Unfortunately, it was Braddock's defeat when forts became more apparent. Following his defeat, the Indians were very active in support of their French allies. The frontier of Maryland, Virginia and Pennsylvania were basically at the mercy of the savage Indians. Massive stockades such as Fort Frederick proved to be invaluable in helping to defend and turn the tide against the murder and violence.

Fort Frederick 

Fort Frederick is located in an excellent strategic location at the highest point of the area.  Fort Frederick is settled on the highest elevation so no army would have an advantage of attack, as the cannon emplacements would see the enemies every move.  One of its major functions was to maintain communications between Fort Cumberland and Fort Conococheague, as well as provide a safe place for civilians and soldiers against the raiding Indians. Work on Fort Frederick took up the better part of two years. Mounting expenses finally compelled the Maryland Assembly to cut off funds in 1758, although the fort does seem to have been substantially complete by that time.

With completion of Fort Frederick there were only a few accounts of any Indian attacks that occurred near the Emmitsburg settlement.  In 1763, during the last year of the French and Indian War, one of the famous attacks occurred seven miles west of the Tom's Creek Hundred settlement in present day Waynesboro.

The raid started on the west side of Waynesboro and claimed the lives of Enoch Brown, a schoolmaster, and ten of his eleven students.  Later that same year two Indians attacked the Renfrew sisters, Jane and Sarah, while they were washing clothes in the Antietam Creek.  As local accounts state, some of the settlers were able to track the Indians held responsible and returned the scalps of the two sisters and also the scalps of the Indian attackers in time for the funeral.
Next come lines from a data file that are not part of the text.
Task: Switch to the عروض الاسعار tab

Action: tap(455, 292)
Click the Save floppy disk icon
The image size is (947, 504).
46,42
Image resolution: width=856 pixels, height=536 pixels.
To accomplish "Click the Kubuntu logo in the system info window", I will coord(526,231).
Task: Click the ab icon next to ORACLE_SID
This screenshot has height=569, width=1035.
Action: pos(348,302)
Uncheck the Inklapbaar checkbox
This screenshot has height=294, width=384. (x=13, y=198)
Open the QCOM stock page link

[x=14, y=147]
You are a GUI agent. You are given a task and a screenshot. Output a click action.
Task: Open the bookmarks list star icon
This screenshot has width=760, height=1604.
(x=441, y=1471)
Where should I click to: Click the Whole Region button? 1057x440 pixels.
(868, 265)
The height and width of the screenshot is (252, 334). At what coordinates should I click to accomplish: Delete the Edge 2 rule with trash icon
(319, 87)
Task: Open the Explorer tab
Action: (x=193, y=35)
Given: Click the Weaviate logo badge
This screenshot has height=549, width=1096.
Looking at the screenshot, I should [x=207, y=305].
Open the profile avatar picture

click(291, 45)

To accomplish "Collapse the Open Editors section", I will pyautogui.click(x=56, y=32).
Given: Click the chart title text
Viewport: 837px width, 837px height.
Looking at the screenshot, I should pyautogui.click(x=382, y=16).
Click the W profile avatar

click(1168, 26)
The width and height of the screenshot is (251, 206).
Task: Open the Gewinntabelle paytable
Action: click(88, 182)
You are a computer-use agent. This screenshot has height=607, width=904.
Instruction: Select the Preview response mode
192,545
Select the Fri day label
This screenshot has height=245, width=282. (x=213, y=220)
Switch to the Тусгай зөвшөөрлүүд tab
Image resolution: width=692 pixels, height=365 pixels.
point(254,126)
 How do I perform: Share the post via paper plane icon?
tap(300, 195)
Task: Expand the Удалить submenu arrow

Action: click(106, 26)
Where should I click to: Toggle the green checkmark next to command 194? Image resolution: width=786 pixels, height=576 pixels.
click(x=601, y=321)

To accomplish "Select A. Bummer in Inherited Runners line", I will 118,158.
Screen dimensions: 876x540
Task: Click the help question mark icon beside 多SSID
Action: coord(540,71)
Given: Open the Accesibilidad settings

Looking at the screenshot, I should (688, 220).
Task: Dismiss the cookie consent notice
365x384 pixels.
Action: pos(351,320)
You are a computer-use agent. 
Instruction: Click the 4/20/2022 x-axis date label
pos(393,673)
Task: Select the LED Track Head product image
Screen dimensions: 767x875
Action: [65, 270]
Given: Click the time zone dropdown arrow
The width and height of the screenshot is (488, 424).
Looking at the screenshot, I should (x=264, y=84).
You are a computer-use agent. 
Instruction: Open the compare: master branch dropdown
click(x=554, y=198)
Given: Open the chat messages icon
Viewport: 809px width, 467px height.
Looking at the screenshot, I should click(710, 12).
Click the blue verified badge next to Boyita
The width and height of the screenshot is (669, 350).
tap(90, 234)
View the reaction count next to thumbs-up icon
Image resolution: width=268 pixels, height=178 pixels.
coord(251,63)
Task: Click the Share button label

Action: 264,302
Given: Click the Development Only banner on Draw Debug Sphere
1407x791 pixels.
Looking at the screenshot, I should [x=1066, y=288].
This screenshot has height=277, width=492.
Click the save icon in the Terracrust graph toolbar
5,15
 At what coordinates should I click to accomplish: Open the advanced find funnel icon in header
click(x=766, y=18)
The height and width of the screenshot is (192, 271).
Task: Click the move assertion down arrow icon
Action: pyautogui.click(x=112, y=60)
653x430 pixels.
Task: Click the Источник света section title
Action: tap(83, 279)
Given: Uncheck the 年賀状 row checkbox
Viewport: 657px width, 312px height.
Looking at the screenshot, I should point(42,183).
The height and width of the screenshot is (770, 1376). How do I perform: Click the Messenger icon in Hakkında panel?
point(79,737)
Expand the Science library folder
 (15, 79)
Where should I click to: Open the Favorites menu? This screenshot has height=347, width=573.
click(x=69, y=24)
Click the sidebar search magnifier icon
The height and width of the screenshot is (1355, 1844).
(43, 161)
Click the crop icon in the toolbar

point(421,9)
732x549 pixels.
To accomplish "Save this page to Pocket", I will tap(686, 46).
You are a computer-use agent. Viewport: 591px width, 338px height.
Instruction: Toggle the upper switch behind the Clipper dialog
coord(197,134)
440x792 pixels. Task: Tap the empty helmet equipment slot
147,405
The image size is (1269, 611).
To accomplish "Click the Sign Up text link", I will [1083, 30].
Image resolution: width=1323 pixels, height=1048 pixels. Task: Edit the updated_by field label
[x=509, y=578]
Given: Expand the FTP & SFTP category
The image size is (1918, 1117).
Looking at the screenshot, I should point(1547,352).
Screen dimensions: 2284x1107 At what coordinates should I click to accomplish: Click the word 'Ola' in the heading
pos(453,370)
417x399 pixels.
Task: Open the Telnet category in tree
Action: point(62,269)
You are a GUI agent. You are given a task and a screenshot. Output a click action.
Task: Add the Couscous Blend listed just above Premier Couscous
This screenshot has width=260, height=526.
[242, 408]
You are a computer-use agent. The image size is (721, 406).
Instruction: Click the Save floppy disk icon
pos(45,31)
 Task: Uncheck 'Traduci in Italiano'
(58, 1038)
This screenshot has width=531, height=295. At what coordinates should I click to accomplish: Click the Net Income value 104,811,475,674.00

The English capture of French Fort Duquesne (now Pittsburgh) late that same year relieved the pressure on the Pennsylvania, Maryland, and Virginia frontiers. The war continued further north and on the high seas until 1760 when the English finally took the last major French strongholds in Canada. In 1763 the Treaty of Paris formally ended the struggle with England taking possession of most of France's empire, including Canada.  This left the frontiers of Western Maryland safer to live in.